▸ **WORK INSTRUCTIONS**
Only the pictures should be dropped; copy the rest of the entries exactly.

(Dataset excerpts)
====================
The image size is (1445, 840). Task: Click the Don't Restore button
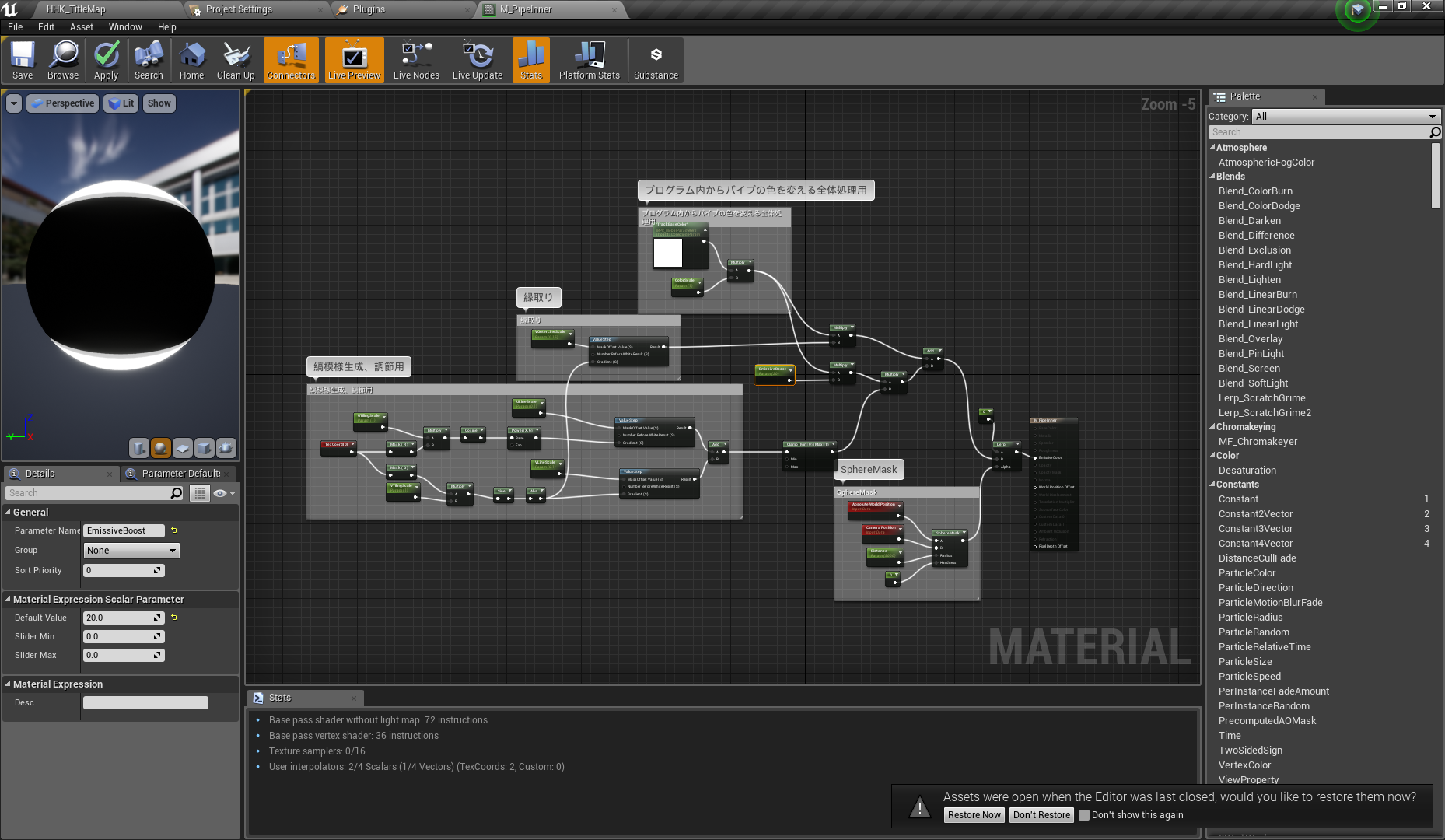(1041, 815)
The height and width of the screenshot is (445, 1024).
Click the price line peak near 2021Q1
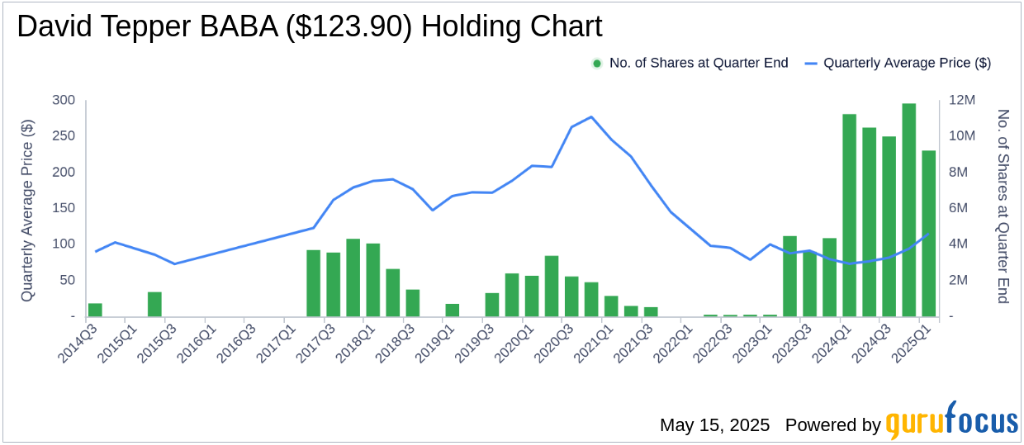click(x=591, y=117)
====================
▸ **WRITTEN SOLUTION**
The image size is (1445, 840). Task: Click the Don't Restore button
(1041, 815)
The height and width of the screenshot is (445, 1024).
Click the price line peak near 2021Q1
click(x=591, y=117)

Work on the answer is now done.